GeostoreJobRelatedCategory

This is the category that a user picked this job type from at the time of input. The field serves two purposes: 1) The name is used in consumer surface similar to the heading name today (i.e., grouping jobs under the category. 2) The gcid is needed mainly for free-formed entries, for which GMB needs to map them to corresponding categories in the frontend, if applicable. Notice that the name and the id are both not expected to be in sync with gcid deprecation or location category change per product decision. In other words, they are not guaranteed to stay in sync, only guaranteed true at time of creation.

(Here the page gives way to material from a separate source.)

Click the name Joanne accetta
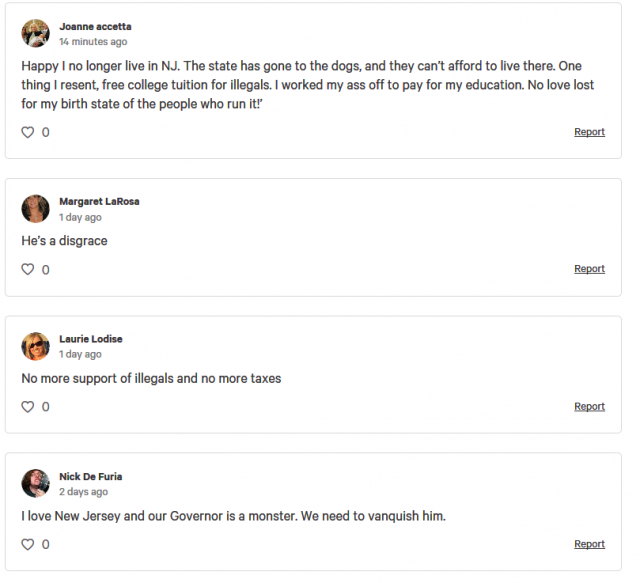 pos(95,26)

GeostoreLandmarkReferenceProto

This protocol buffer represents the association between a segment and a landmark feature. Notes: – References to TYPE_SEGMENT features should always point to the even sibling. – Self-references are allowed but the referencing segment’s sibling is required to have a self-reference as well (the above requirement to always reference the even sibling still applies).

GeostoreLaneProto

Describes an individual road lane. Not only driving lanes, but also parking and biking lanes are covered by this. Note that we may eventually add curbs and walking to this schema. MOTIVATION/DESIGN DISCUSSION The intent of this schema is to model a schematic representation of the road for a bunch of use cases within GMM, navigation, map tiles. For rendering, we do not want to represent the geometry of each lane exactly, but do want to model types/width/gaps/lane markings so that a schematic rendering can be made. For navigation, we model lane connectivity and restrictions per lane, so that Pathfinder can potentially pick routes based on lanes, and definitely use the lanes to better describe the path to the driver. This schema is driven by the GT team, which is likely to be the only provider of this data. It is based on compromises that we are working out with other teams, based on what our operators can reasonably collect and what is useful. See docs here: https://docs.google.com/a/google.com/document/d/11XJ1WvqS5Sm7MxWXzzc3tnsk49VhrR3BYFjiRMAzYm0/edit?hl=en_US https://docs.google.com/a/google.com/document/d/1nzdupynTUKE8xY8JcfvQbU-KWtCJ6IwHiTaCxuq40EM/edit?hl=en_US Note: Some lane information (width, surface type, etc) may duplicate or contradict information stored at the segment level.

GeostoreLocaleProto

A locale is a meta-feature that describes the geographic extent of localization preferences such as the local language, and formatting conventions for numbers, dates and monetary values. Multilingual areas may be contained by multiple locales. We try to model locales fine-grained enough for deciding which languages are typically used within a city. For example, while French is an official language for all of Switzerland, we would prefer to have Zurich contained by a separate (more fine-grained) Swiss-German locale indicating that German, not French, is the predominantly spoken language in this city. Note that language borders are frequently considered a political question and often don’t have clearly defined extents. For example, California has a significant Spanish-speaking population, but Spanish is not an official language of California.

GeostoreFeatureIdForwardingsProto

Feature ID forwardings. There are many different types of ID forwardings, some of which are attached to live features, others to removed features. This information is available in multiple forms (with different completeness guarantees): (1) in RPC responses to read requests to the live Geo repository; (2) on disk, as part of the metadata section of features found in the (inactive) features snapshots; (3) on disk, as part of a separate feature_id_forwardings side table.

GeostoreFeatureIdProto

A globally unique identifier associated with each feature. We use 128-bit identifiers so that we have lots of bits available to distinguish between features. The feature id currently consists of a 64-bit "cell id" that sometimes corresponds to the approximate centroid of the feature, plus a 64-bit fingerprint of other identifying information. See more on each respective field in its comments. Feature ids are first assigned when the data is created in MapFacts. After initial creation of the feature, they are immutable. This means that the only properties that you should rely on are that they are unique, and that cell_ids often – but not always – preserve spatial locality. The degree of locality varies as the feature undergoes geometry changes, and should not in general be considered a firm guarantee of the location of any particular feature. In fact, some locationless features have randomized cell IDs! Consumers of FeatureProtos from Mapfacts are guaranteed that fprints in the id field of features will be globally unique. Using the fprint allows consumers who don’t need the spatial benefit of cell ids to uniquely identify features in a 64-bit address space. This property is not guaranteed for other sources of FeatureProtos.